A decision was handed down today by a federal court in the Northern District of Alabama in a case over whether a law against sex toys violates the right to privacy.
The decision made very clear that there are numerous rights that Americans today take for granted -- rights that, if taken away, all Americans would be horrified. And none of these rights are spelled out in the Constitution. They were all derived from the Due Process Clause of the 14th Amendment and either flowed from or contributed to the establishment of a constitutional right of privacy.

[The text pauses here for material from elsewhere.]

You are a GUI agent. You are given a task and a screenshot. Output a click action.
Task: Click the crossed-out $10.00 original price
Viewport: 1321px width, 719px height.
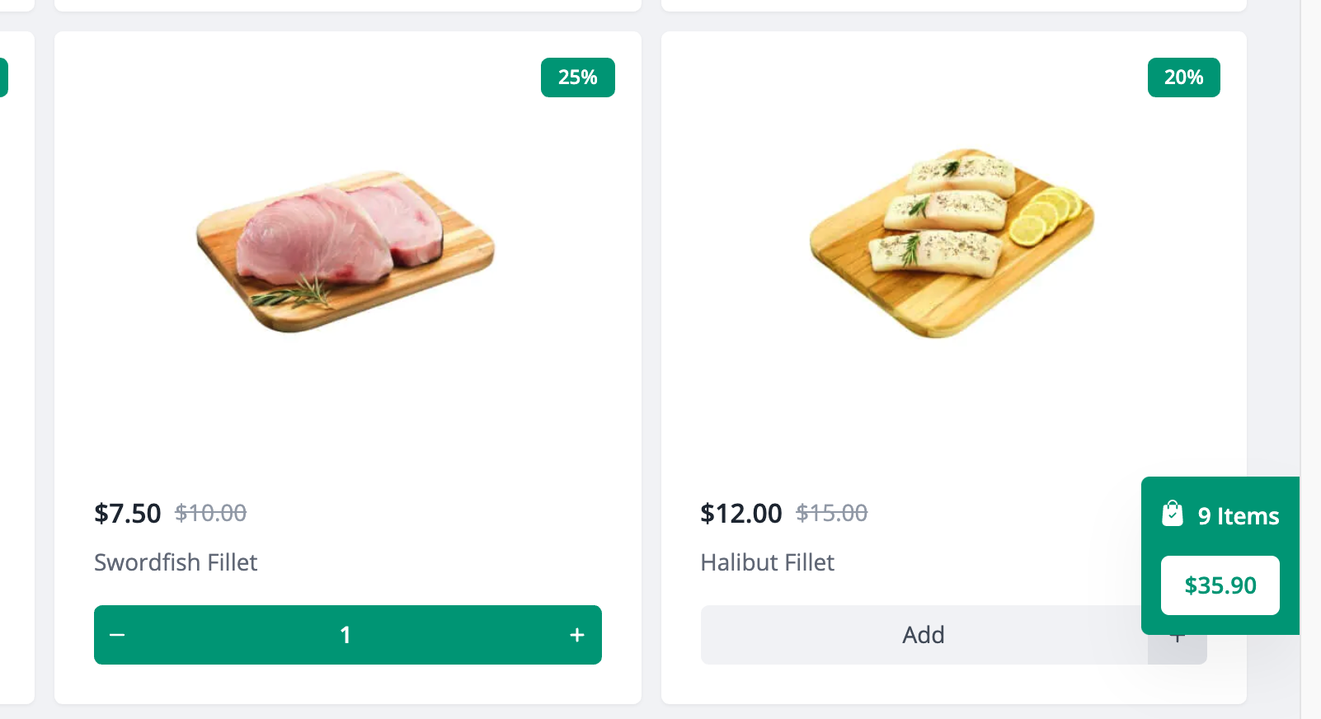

This won't come as any surprise to anyone who has studied even a little constitutional law. But it is instructive to note that with so many strict constructionists being appointed to the federal bench -- including Alito -- it is not just abortion that is potentially at risk.
Beyond the specific provisions of the Bill of Rights thus absorbed into and
protected by the Fourteenth Amendment lies a constitutional quagmire, rife with soft
and slippery doctrinal ground, jurisprudential quicksand, and subtle, semantical
snares for the unwary traveler. This is the domain of those rights that -- even though
lacking an explicit textual basis in the Constitution -- the Supreme Court has
recognized as possessing a value so essential to the preservation of individual
"liberty" that they have been characterized as "fundamental." They are freedoms
deemed "implicit in the concept of ordered liberty," inherent in human nature, and
consequently inalienable.
The specific liberty interests that fall under the heading of "fundamental rights"
have varied over the course of the American experiment in democratic selfgovernment.
For example, rights of "property" were of paramount importance during
the ante-bellum period, and "freedom of contract" held sway for seventy years after
the Civil War. With the decline of "economic substantive due process" following the
head-on collision of the Hughes Court with Franklin Roosevelt's "New Deal"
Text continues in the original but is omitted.